IL CANCELLO D’ACQUA ALLE PORTE DELLA PIANURA: LA CHIUSA DI CASALECCHIO DI RENO COMPIE 10 ANNI COME BENE DELL’UNESCO

di Erica Bassi
Nel 2010 l’UNESCO definì la chiusa di Casalecchio di Reno, in provincia di Bologna, “patrimonio messaggero di una cultura di pace a favore dei giovani”. Questa opera idraulica, di origine medievale, rappresenta il punto in cui il fiume Reno abbandona il suo percorso naturale montano per entrare in pianura attraverso il Canale di Reno, costruito dall’uomo.

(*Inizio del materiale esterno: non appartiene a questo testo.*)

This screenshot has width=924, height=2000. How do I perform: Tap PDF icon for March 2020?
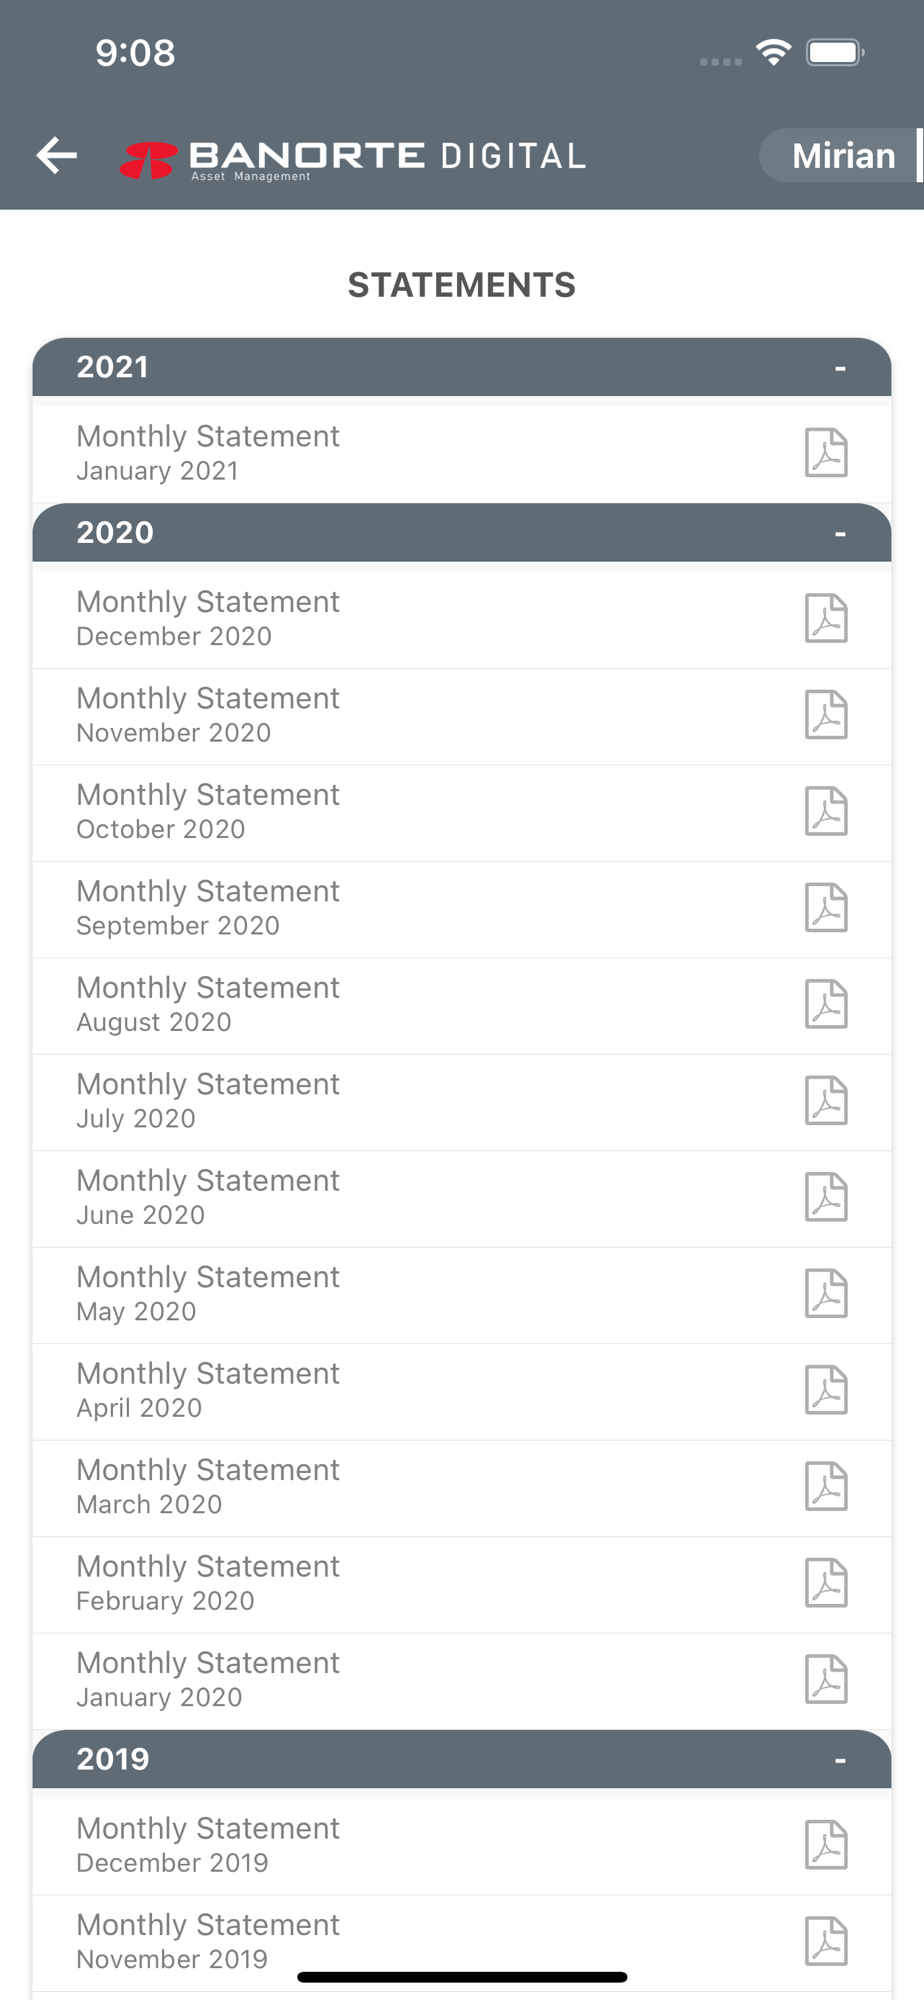pos(826,1487)
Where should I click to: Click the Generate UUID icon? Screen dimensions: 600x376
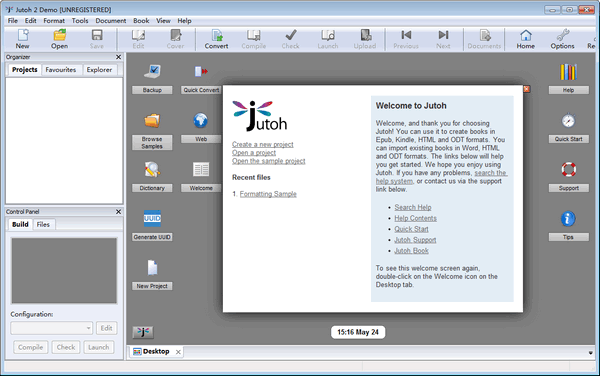tap(152, 218)
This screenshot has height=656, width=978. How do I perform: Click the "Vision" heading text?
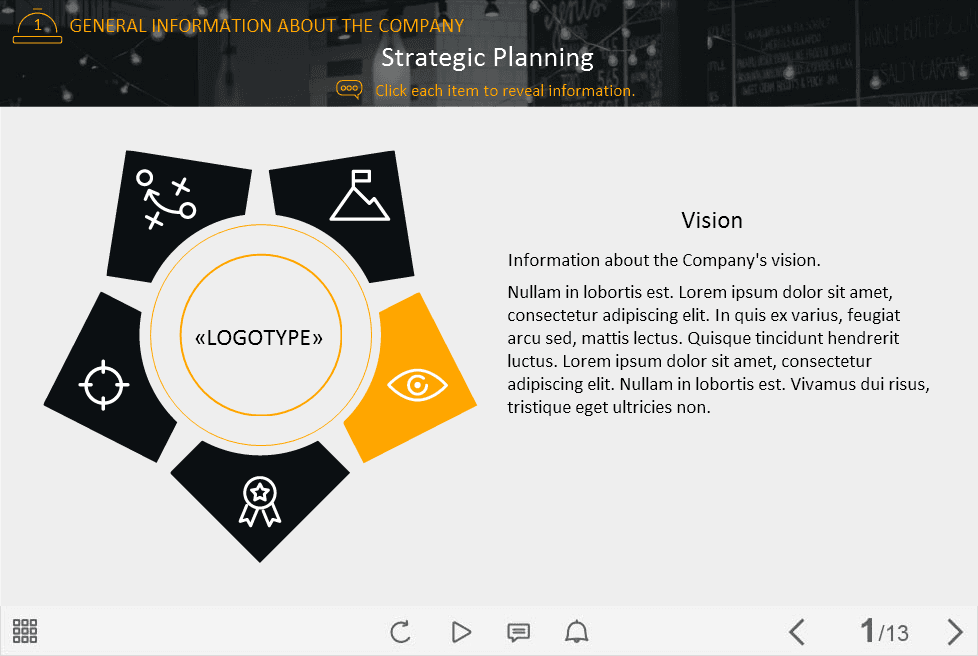[711, 220]
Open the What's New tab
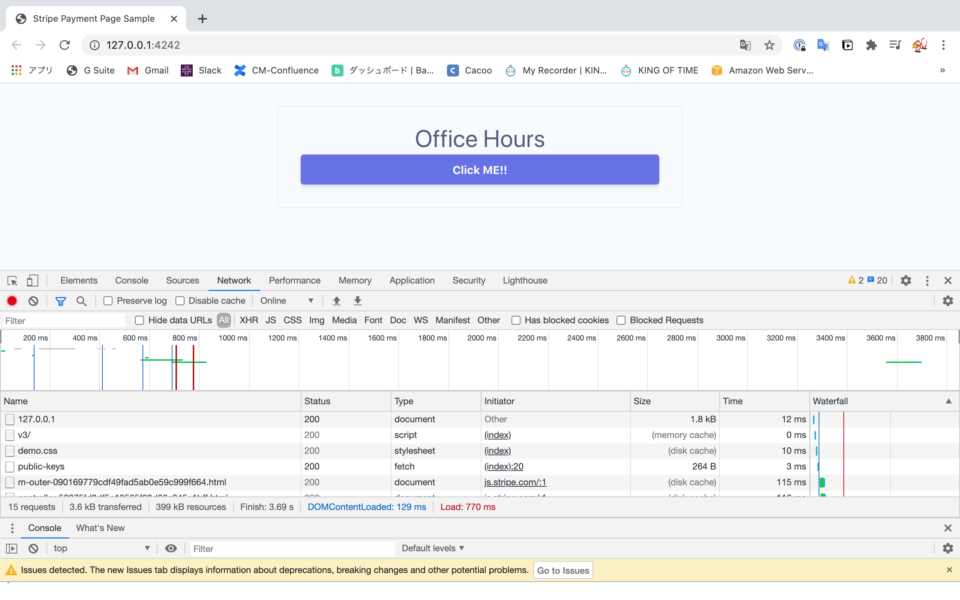This screenshot has height=600, width=960. [x=100, y=527]
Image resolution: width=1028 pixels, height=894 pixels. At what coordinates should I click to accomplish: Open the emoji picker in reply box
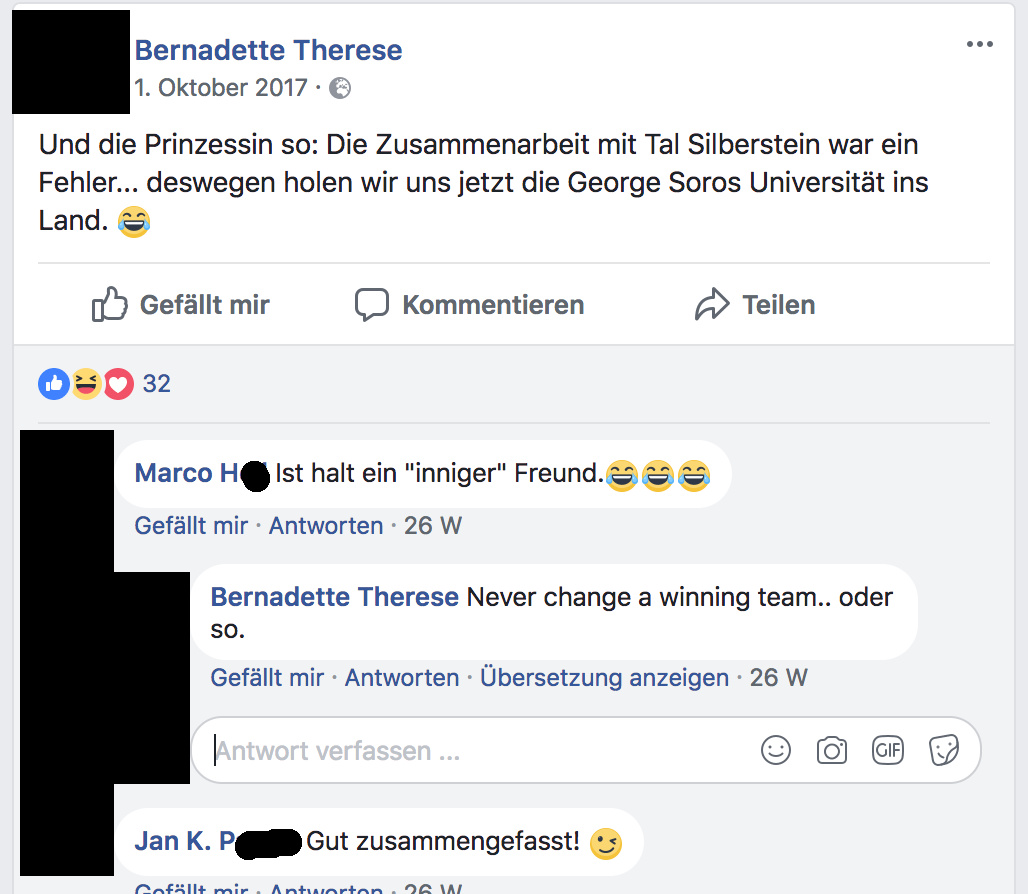(776, 750)
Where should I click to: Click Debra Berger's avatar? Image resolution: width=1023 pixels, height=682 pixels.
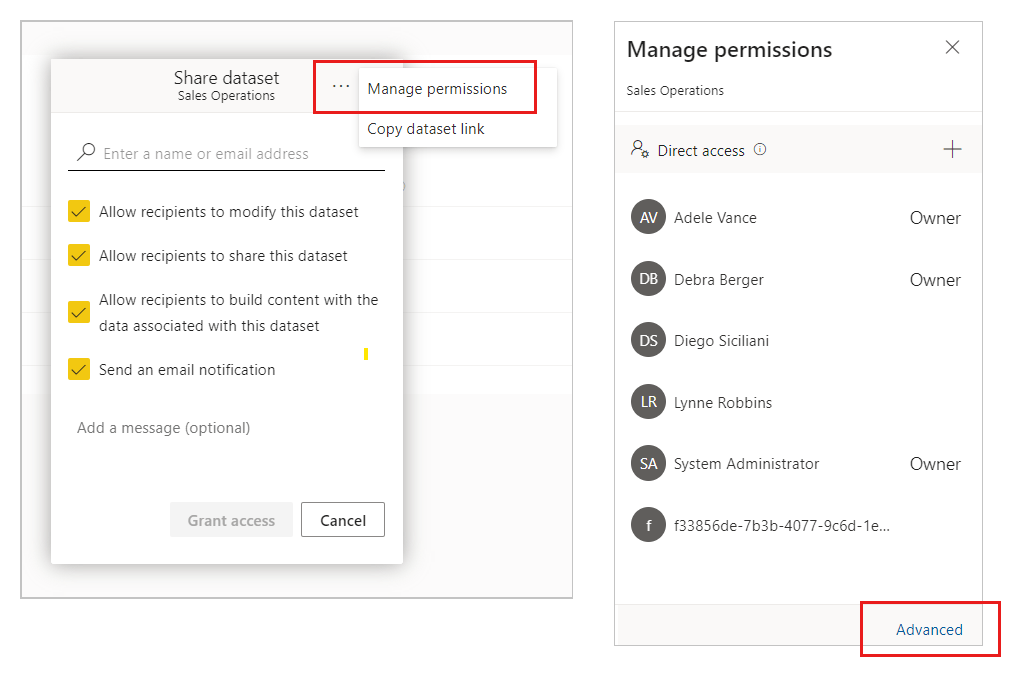[647, 279]
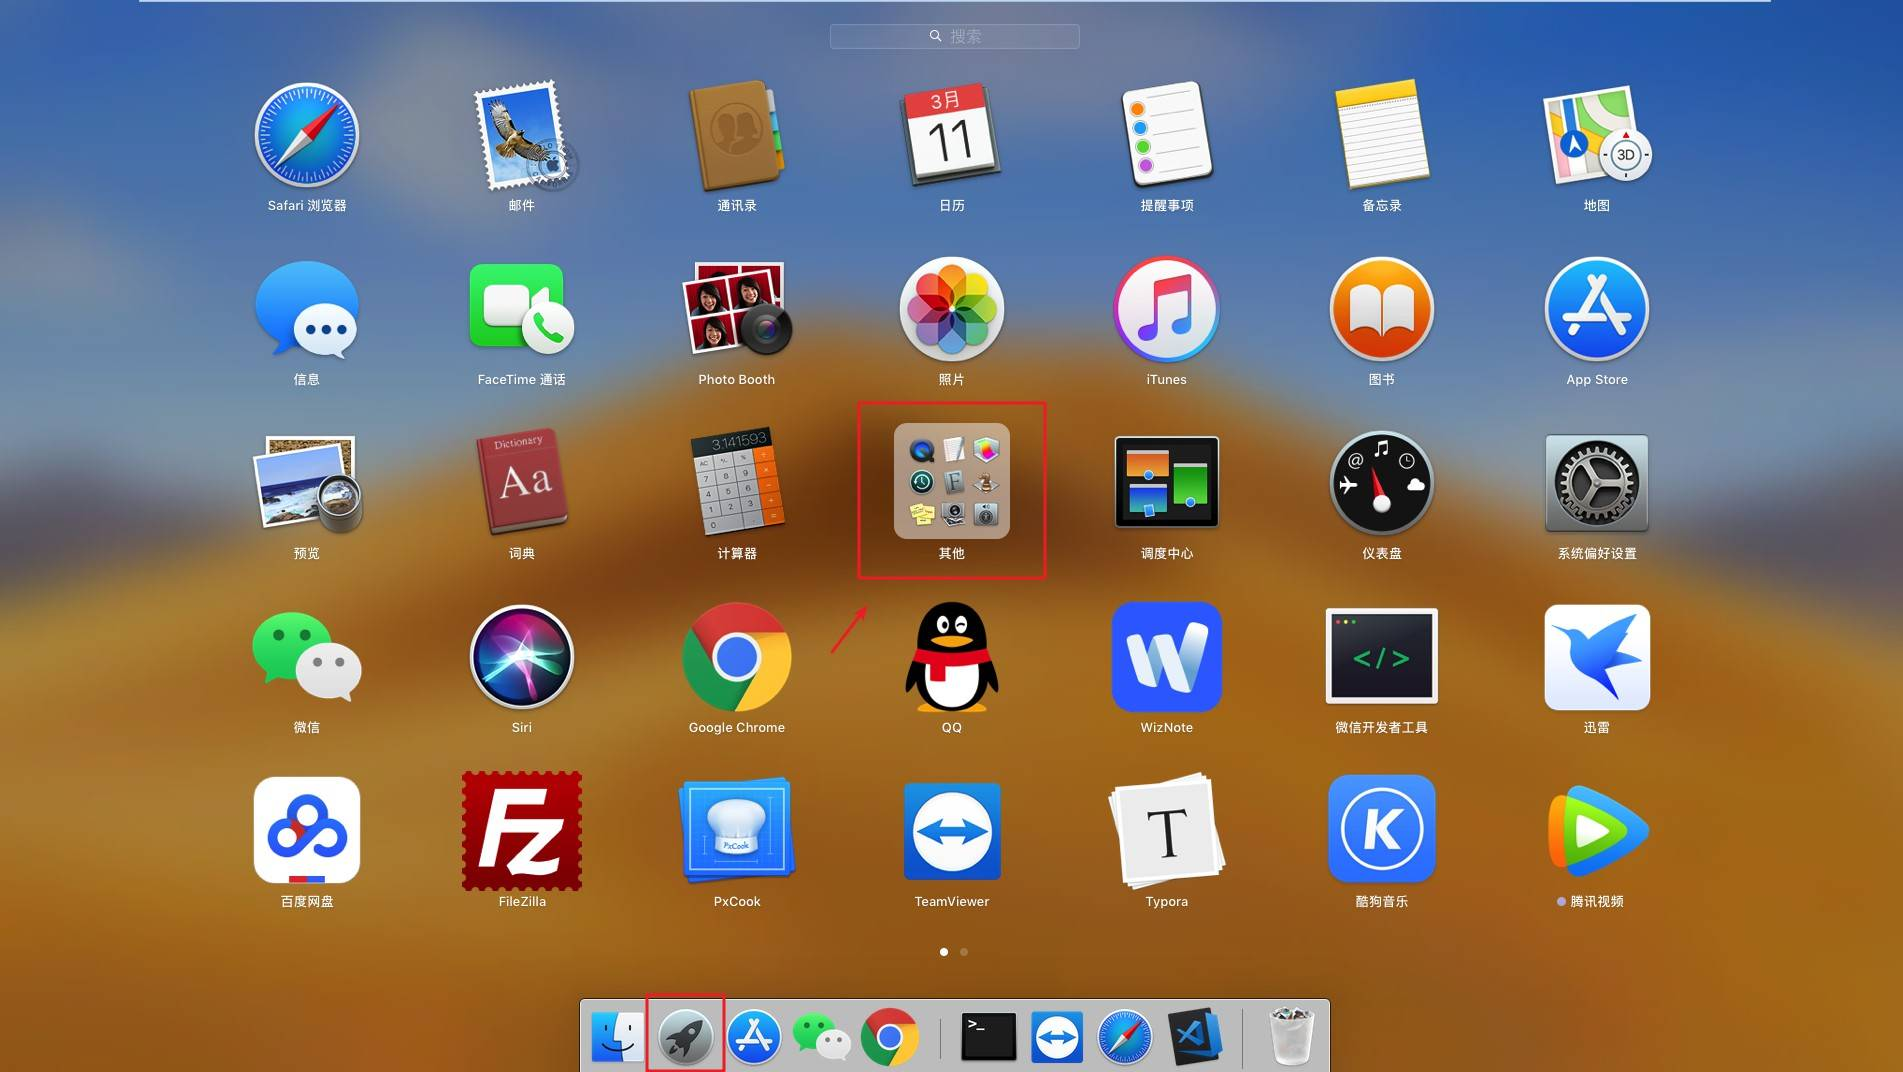
Task: Launch TeamViewer from Launchpad grid
Action: click(951, 831)
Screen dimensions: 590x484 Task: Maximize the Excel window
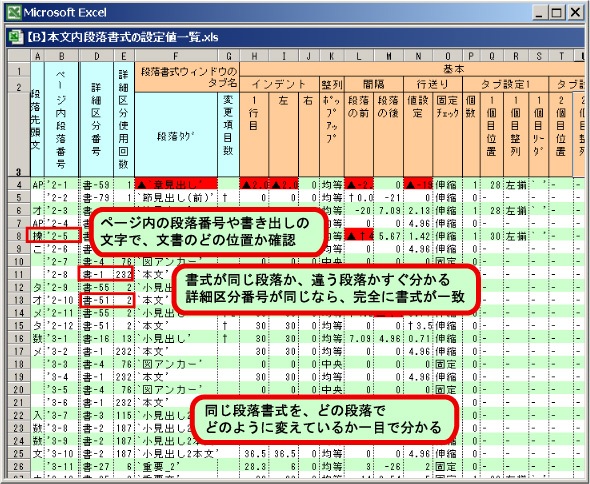(x=557, y=13)
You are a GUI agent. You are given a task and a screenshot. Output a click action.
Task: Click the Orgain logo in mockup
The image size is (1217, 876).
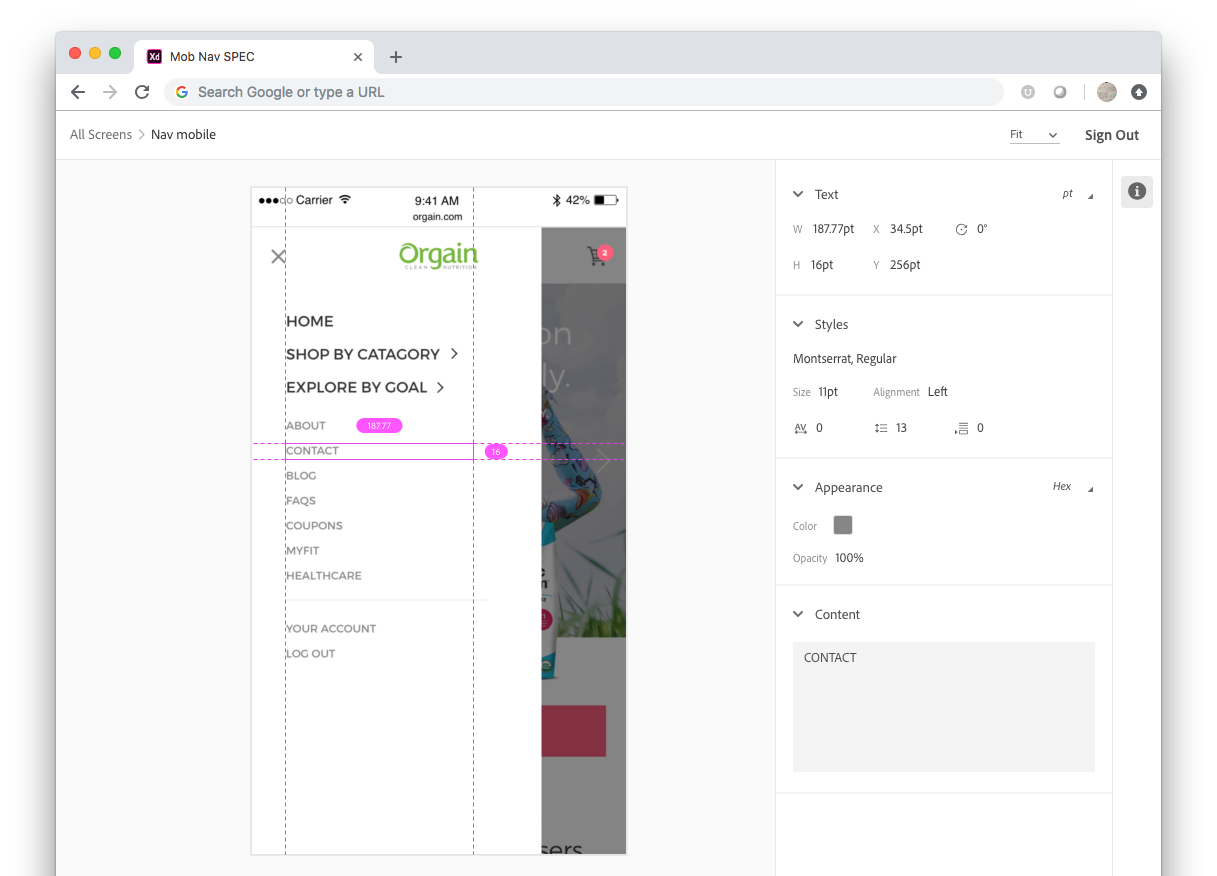[x=438, y=256]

Nonostante il riconoscimento dell’organizzazione internazionale sia relativamente recente, la chiusa affonda le sue radici nel medioevo. Alcuni documenti riportano l’esistenza di una sua versione rudimentale in legno, chiamata “Pescaja” o “Steccaia”, già nell’anno 1000, con una successiva ufficializzazione nel 1183, con anche l’apertura del Canale di Reno. La deviazione al fiume principale fu effettuata in favore della città di Bologna, portando l’acqua fino alla cinta muraria, costeggiando via del Pratello dopo il suo ingresso dalla ormai simbolica porta Sant’Isaia.
In origine, l’acqua in arrivo a Bologna era di proprietà dei Ramisani che devono il loro nome alla loro natura di comproprietari di un ramo del Reno e che, riuniti in un consorzio, gestivano le spese di mantenimento del canale e della chiusa. Il legno della prima versione fu sostituito dalla pietra nel 1250 per permettere al comune di Bologna di ridurre i costi di manutenzione; purtroppo, le frequenti piene del fiume e l’erosione causata dall’acqua fecero ben presto capire che anche la pietra avrebbe chiesto una dose considerevole di attenzioni. Nel 1310, in seguito ad una piena piuttosto violenta, la chiusa si ruppe, lasciando a secco il canale e quindi Bologna. Da quel momento ebbero inizio una sequenza di controlli ed operazioni di ripristino con cadenza costante, onde evitare nuovamente la sua rottura. Nonostante la cura per la tutela dalla natura, i proprietari della chiusa non fecero i conti con l’indole violenta di quegli anni e nel 1325 la chiusa fu nuovamente distrutta, ma stavolta dalle truppe di Passerino Bonacolsi che marciarono sul territorio casalecchiese in seguito alla battaglia di Zappolino. I ruderi risultano ancora visibili a valle della chiusa, generalmente chiamati con i termini dialettali “Prè-zinèn” (il Pracinino ovvero prato piccolo) o “Masgnòn” (i Macignoni), in loro prossimità vi è una Casa di Guardia su cui è stata posta la targa in ricordo del riconoscimento dato dall’UNESCO.
La chiusa e il canale furono opere dal ruolo fondamentale nello sviluppo dell’industria bolognese. Infatti, rappresentano la maggior fonte d’acqua della città che fra il XIII e il XVIII secolo vide la fioritura dell’industria serica e l’aumento di richiesta idrica per l’uso dei filatoi da seta. Oltre che per la sua funzione, la chiusa risulta famosa anche per un fatto piuttosto curioso avvenuto durante la Seconda Guerra Mondiale. Dopo l’invasione tedesca, finì nel mirino dei bombardamenti aerei, insieme al ponte in pietra posto qualche metro più avanti. Queste due opere architettoniche avevano due funzioni molto importanti per Bologna in quel momento: una portava l’acqua alla città e l’altra risultava essere l’unico collegamento disponibile per chi proveniva dalle montagne limitrofe. La curiosità risiede nel fatto che, nonostante i bombardamenti furono così intensi da demolire completamente il quartiere (mai più ricostruito) sottostante al ponte, né il ponte né la chiusa furono mai colpiti e ancora oggi, nelle zone limitrofe, è possibile rinvenire ordigni inesplosi, motivo per cui vengono ciclicamente eseguiti degli interventi di bonifica sia lungo il fiume che all’interno della città.
Oltre che come punto di ritrovo per i giovani, grazie al parco limitrofo, la chiusa figura come punto d’interesse storico ed è un luogo molto caro ai cittadini casalecchiesi, non solo per l’importanza storica e sociale che dà al comune, ma anche per la bellezza dei paesaggi che sa creare, sia durante le piene che nei periodi di secca. L’opera idraulica, insieme al suo parco, sono visitabili su prenotazione nei periodi di secca, quando è meno pericoloso avvicinarsi al suo scivolo lungo 160 metri. Durante la visita guidata è possibile ripercorre il camminamento che la affianca, costruito nel XVI secolo, e scoprirne l’importanza funzionale attuale per il consorzio che ne è proprietario e che tutt’ora ne coglie i benefici.